See also: Jennifer Conrad's declawing documentary has cat docs howling

But Conrad treated less-celebrated felines, too — big cats that had worked in circuses or in Vegas-style magic acts until they became too old or sick and were farmed out to carnivore sanctuaries. Many of them had been declawed in their youth in an effort to make them easier to handle on stage. The surgical procedure, known as an onychectomy, involves amputation of the final segment of toe bone as well as the attached claw, and can have numerous long-term complications, including chronic pain, bleeding, lameness, arthritis, aggressiveness and nail regrowth.

Several of the tigers and lions Conrad saw had been practically crippled by the anatomical changes wrought by the surgery. Some walked on their wrists or elbows or hardly moved at all because putting weight on their toes was too painful. One of the worst was Drifter, a Siberian mix with a pronounced limp. He was so debilitated that Conrad decided to organize a surgical team to reattach tendons in Drifter's paws that had been severed by the declawing.

In the course of the innovative five-hour operation, the team also removed hefty nuggets of nail fragments, several centimeters in length, that had been growing under the skin, causing pain and distorting Drifter's gait. The results were dramatic.

"After surgery he was standing up like a normal cat and walking like a normal cat," Conrad recalls. "He never fell back down onto his wrists. Then we knew we were on to something."

Beginning with Drifter's operation in 1999, Conrad began documenting on film her efforts to rehabilitate declawed exotics. She paid for the first eight surgeries out of her own pocket. She figured that the "before" images might help persuade authorities to ban the declawing of wild animals and that the "after" pictures could prompt their handlers to seek relief for those already afflicted. She was right on both counts. In 2004, thanks largely to her efforts, California banned the declawing of wild cats; two years later, the U.S. Department of Agriculture enacted a nationwide ban on declawing for virtually all large carnivores.

Conrad has now performed around 225 tendon-repair surgeries on 76 lions, tigers, panthers and other declawed exotics. But her film project has morphed into something else: an emotional, provocative yet scientifically grounded documentary, The Paw Project, about her decade-long battle to stop the declawing of the common American house cat.

§

_LIST OF TASKS_
**1.** Copy everything in the passage on declawed big cats from "In the course" down to "results were dramatic.".
**2.** According to the passage on declawed big cats, in what year did California ban the declawing of wild cats?

_DATA EXCERPT_
§

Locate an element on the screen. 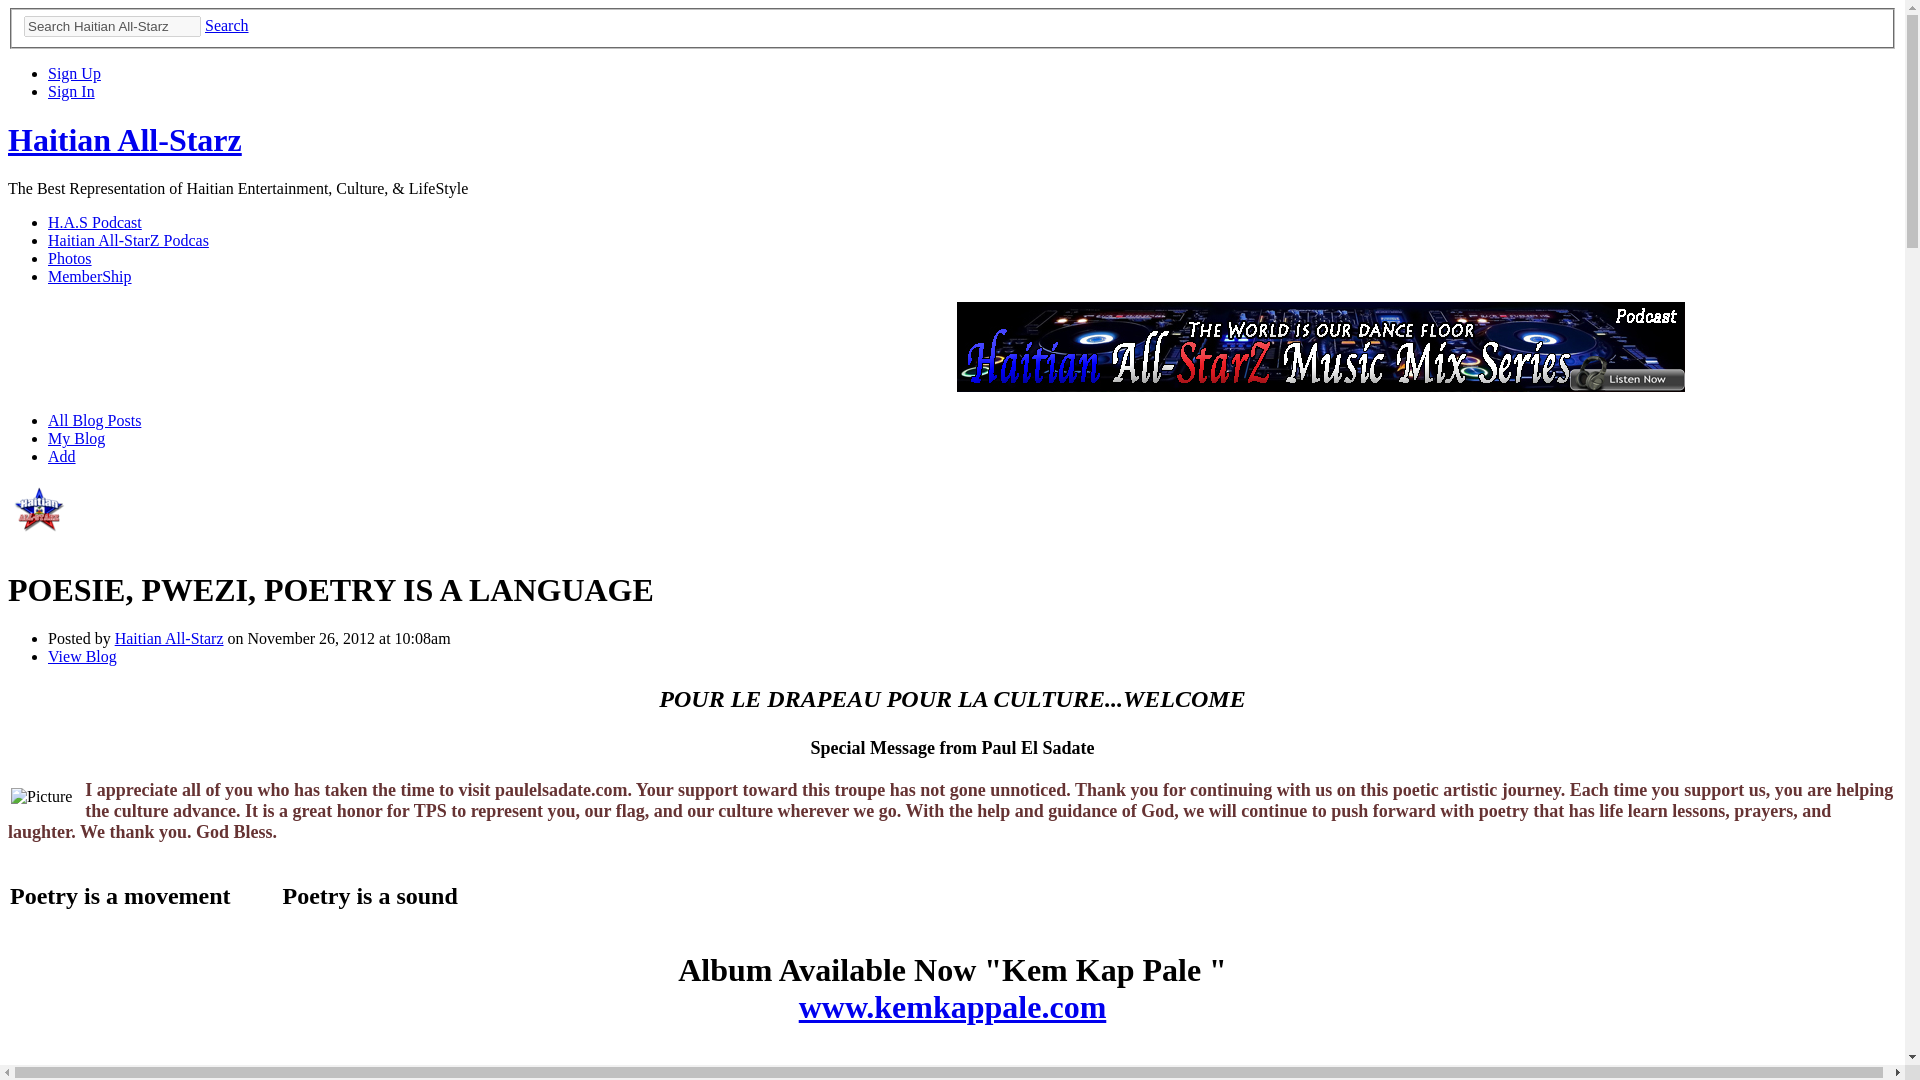 The width and height of the screenshot is (1920, 1080). Photos is located at coordinates (70, 258).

§

_RESPONSES TO THE TASKS_
**1.**
In the course of the innovative five-hour operation, the team also removed hefty nuggets of nail fragments, several centimeters in length, that had been growing under the skin, causing pain and distorting Drifter's gait. The results were dramatic.

**2.** 2004